◆ Exercise
Only the lines from the line containing "Click the red Inactive 30+ Days legend dot" to the end of the entries should be repeated, exactly as they appear.

(Pixel coordinate grounding data)
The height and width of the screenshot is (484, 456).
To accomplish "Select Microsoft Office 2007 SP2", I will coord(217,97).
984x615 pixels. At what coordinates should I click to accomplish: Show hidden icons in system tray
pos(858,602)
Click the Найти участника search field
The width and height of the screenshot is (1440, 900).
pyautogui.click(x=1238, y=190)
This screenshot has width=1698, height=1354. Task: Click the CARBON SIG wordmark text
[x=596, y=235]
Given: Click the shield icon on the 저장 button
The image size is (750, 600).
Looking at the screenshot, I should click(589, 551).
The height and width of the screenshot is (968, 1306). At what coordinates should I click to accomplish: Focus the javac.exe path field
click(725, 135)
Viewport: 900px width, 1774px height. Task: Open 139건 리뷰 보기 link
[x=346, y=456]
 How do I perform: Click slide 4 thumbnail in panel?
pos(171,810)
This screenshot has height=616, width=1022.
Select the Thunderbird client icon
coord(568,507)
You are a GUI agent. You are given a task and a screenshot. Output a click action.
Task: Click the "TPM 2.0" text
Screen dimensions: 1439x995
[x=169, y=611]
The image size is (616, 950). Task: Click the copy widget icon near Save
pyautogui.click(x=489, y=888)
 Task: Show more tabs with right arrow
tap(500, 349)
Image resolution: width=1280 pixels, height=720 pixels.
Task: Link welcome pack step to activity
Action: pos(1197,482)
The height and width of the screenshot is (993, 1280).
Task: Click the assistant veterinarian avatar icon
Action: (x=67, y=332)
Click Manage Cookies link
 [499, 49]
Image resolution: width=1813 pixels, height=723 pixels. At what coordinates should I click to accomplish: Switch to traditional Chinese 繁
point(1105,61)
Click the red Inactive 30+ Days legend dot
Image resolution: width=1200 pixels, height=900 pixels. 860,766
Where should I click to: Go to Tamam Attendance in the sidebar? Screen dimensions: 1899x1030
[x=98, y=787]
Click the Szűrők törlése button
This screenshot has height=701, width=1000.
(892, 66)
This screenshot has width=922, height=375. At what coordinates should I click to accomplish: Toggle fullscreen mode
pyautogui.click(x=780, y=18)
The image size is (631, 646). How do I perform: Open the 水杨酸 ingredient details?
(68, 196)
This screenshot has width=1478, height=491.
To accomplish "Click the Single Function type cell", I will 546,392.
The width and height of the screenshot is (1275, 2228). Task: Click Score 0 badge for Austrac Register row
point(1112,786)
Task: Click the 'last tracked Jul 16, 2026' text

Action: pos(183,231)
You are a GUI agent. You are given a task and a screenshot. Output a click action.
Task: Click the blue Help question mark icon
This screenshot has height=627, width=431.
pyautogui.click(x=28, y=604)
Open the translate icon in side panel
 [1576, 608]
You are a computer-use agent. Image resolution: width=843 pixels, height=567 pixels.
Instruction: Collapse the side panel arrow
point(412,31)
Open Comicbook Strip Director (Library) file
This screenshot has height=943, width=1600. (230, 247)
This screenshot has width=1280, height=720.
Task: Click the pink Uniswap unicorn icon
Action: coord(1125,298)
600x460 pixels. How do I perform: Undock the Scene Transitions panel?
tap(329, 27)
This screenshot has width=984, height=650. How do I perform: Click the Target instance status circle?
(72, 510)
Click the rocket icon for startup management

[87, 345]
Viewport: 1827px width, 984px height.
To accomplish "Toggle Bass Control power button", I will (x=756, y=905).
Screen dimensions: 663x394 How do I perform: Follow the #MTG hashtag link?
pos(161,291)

◆ Task result
Click the red Inactive 30+ Days legend dot
Image resolution: width=1200 pixels, height=900 pixels. 860,766
Where should I click to: Go to Tamam Attendance in the sidebar? Screen dimensions: 1899x1030
[x=98, y=787]
Click the Szűrők törlése button
This screenshot has height=701, width=1000.
(892, 66)
This screenshot has width=922, height=375. At what coordinates should I click to accomplish: Toggle fullscreen mode
pyautogui.click(x=780, y=18)
The image size is (631, 646). How do I perform: Open the 水杨酸 ingredient details?
(68, 196)
This screenshot has width=1478, height=491.
To accomplish "Click the Single Function type cell", I will 546,392.
The width and height of the screenshot is (1275, 2228). Task: Click Score 0 badge for Austrac Register row
point(1112,786)
Task: Click the 'last tracked Jul 16, 2026' text

Action: pos(183,231)
You are a GUI agent. You are given a task and a screenshot. Output a click action.
Task: Click the blue Help question mark icon
This screenshot has height=627, width=431.
pyautogui.click(x=28, y=604)
Open the translate icon in side panel
 [1576, 608]
You are a computer-use agent. Image resolution: width=843 pixels, height=567 pixels.
Instruction: Collapse the side panel arrow
point(412,31)
Open Comicbook Strip Director (Library) file
This screenshot has height=943, width=1600. (230, 247)
This screenshot has width=1280, height=720.
Task: Click the pink Uniswap unicorn icon
Action: coord(1125,298)
600x460 pixels. How do I perform: Undock the Scene Transitions panel?
tap(329, 27)
This screenshot has width=984, height=650. How do I perform: Click the Target instance status circle?
(72, 510)
Click the rocket icon for startup management

[87, 345]
Viewport: 1827px width, 984px height.
To accomplish "Toggle Bass Control power button", I will (x=756, y=905).
Screen dimensions: 663x394 How do I perform: Follow the #MTG hashtag link?
pos(161,291)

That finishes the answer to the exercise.